Roslyn: String interpolation can be optimized

Created on 9 Oct 2017  路  20Comments  路  Source: dotnet/roslyn

String interpolation has proven to be a very successful feature. Some people even replace efficient concatenation by interpolation, assuming the new syntax is just as efficient. However, that is not the case.

The LDM of May 21, 2014 noted:

The compiler would be free to not call String.Format, if it knows how to do things more optimally. This would typically be the case when there are no format specifiers in the string.

So far, nothing has been done to optimize interpolated strings in this way.

I believe there are five scenarios:

  1. The interpolated string has no fill-ins. This case is handled already.
  2. None of the fill-ins have alignment or format specifiers, and they are all strings.
  3. None of the fill-ins have alignment or format specifiers, and they are all of reference type, some of which are not string (and may or may not implement IFormattable).
  4. None of the fill-ins have alignment or format specifiers, and some of them are value types.
  5. Some of the fill-ins have alignment or format specifiers.

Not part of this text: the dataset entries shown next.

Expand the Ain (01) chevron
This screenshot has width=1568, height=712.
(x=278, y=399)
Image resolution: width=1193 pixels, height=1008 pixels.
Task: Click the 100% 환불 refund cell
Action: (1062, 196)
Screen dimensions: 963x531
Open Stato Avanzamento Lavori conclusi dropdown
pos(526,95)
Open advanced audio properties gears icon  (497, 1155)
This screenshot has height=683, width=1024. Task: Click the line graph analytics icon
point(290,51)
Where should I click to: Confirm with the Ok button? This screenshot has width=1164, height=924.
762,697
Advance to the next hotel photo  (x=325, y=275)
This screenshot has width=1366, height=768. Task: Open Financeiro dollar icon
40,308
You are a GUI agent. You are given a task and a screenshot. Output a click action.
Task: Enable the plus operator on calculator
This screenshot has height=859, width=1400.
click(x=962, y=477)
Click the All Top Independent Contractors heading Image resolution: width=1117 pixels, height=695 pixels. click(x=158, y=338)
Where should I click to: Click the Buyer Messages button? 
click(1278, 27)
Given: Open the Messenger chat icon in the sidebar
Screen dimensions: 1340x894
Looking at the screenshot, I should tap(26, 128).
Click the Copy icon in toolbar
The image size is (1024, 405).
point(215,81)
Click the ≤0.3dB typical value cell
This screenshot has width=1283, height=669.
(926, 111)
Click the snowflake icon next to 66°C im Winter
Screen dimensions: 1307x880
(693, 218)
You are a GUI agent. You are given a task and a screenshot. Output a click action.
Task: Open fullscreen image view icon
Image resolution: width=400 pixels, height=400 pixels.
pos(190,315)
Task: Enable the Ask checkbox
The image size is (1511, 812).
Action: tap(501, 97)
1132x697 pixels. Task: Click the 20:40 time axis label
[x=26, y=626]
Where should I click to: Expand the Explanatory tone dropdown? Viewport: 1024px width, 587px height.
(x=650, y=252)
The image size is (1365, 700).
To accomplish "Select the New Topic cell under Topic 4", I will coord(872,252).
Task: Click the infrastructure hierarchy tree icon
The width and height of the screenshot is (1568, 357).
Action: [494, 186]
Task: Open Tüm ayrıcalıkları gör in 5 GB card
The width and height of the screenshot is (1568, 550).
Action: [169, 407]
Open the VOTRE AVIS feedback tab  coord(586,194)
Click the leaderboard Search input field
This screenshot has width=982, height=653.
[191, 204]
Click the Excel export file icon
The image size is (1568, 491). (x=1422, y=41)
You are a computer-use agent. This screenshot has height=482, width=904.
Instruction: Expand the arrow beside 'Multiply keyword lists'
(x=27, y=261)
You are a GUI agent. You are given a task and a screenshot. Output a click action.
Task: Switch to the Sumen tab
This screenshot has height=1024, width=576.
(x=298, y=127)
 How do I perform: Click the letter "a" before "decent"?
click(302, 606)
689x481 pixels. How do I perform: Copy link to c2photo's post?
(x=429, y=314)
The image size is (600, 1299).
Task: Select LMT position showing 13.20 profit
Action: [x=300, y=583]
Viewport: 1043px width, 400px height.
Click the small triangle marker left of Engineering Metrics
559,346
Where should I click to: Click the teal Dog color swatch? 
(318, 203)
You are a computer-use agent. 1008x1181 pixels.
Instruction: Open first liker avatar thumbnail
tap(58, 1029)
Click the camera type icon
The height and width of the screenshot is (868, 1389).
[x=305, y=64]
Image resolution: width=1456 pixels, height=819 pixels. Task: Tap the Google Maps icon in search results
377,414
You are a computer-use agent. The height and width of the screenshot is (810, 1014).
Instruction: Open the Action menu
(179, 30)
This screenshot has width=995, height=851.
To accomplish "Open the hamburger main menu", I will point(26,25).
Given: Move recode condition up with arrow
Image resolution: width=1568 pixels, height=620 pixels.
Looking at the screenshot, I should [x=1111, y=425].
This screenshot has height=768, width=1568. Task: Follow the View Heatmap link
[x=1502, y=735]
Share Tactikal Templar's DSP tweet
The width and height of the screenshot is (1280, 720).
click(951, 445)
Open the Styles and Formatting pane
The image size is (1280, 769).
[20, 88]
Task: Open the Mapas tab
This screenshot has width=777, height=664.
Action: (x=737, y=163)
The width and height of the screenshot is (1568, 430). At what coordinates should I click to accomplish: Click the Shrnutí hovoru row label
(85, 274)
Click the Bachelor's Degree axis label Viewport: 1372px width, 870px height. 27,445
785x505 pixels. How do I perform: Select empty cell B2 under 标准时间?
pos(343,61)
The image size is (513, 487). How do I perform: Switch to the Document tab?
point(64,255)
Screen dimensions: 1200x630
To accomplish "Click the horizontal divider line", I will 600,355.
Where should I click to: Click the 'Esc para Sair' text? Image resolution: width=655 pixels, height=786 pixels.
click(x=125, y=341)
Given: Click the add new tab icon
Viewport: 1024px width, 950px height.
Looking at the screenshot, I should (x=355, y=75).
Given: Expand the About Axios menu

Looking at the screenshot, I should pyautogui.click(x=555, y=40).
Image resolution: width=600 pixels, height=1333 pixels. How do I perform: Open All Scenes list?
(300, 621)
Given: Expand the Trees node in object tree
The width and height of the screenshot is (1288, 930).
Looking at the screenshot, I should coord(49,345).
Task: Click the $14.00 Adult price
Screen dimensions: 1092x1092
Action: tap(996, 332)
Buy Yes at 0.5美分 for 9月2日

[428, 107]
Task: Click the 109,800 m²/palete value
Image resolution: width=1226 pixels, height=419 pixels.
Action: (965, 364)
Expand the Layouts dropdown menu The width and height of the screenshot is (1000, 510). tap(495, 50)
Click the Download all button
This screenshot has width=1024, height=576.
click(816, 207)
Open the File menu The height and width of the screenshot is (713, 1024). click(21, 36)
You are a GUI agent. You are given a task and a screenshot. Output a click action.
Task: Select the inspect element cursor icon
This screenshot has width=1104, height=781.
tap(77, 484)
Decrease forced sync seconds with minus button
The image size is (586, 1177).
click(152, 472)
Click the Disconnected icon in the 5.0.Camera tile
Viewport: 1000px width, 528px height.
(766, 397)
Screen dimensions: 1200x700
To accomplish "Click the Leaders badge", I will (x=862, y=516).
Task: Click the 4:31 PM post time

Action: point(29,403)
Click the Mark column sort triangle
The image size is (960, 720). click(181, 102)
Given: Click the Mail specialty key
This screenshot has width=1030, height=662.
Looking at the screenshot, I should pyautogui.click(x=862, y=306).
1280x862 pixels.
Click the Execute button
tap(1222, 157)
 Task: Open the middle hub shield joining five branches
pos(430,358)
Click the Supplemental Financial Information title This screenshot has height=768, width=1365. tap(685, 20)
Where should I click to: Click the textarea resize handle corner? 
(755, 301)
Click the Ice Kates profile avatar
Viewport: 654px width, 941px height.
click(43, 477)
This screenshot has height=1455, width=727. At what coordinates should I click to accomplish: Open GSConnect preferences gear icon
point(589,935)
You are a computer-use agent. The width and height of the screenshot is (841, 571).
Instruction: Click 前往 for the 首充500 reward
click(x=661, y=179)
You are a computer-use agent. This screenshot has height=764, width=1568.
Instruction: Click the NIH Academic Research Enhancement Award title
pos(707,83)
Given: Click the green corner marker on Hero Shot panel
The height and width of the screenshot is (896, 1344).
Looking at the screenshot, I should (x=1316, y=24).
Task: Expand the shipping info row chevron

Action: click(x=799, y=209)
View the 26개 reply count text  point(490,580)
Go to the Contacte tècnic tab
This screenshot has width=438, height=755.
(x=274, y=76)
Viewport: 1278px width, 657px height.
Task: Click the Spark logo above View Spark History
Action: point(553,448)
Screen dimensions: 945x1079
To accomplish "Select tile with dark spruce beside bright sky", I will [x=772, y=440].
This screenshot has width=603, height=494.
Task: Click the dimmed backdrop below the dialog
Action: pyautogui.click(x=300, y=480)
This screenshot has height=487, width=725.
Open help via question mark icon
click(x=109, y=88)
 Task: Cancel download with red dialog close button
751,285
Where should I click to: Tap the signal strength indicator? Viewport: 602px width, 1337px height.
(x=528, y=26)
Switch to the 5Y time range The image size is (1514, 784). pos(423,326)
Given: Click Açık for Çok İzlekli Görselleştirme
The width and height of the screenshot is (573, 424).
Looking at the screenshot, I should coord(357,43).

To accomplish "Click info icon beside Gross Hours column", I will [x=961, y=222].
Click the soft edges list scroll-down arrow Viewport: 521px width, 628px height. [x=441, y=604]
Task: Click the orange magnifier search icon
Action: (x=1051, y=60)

Case 2 is surprisingly common. Last time I counted, Roslyn.sln had 1355 cases. It is also the easiest one to optimize. Basically, the call to string.Format can be replaced with string concatenation. That string concatenation is itself then lowered, often to a call to string.Concat. That lowering will perform constant folding, so in some cases no call is needed at all. Performance differences can be significant.

I have prepared pull request #22595 to handle this case.

Area-Compilers Feature Request Resolution-Fixed

All 20 comments

Alignment can optimised too, if expression's type is string.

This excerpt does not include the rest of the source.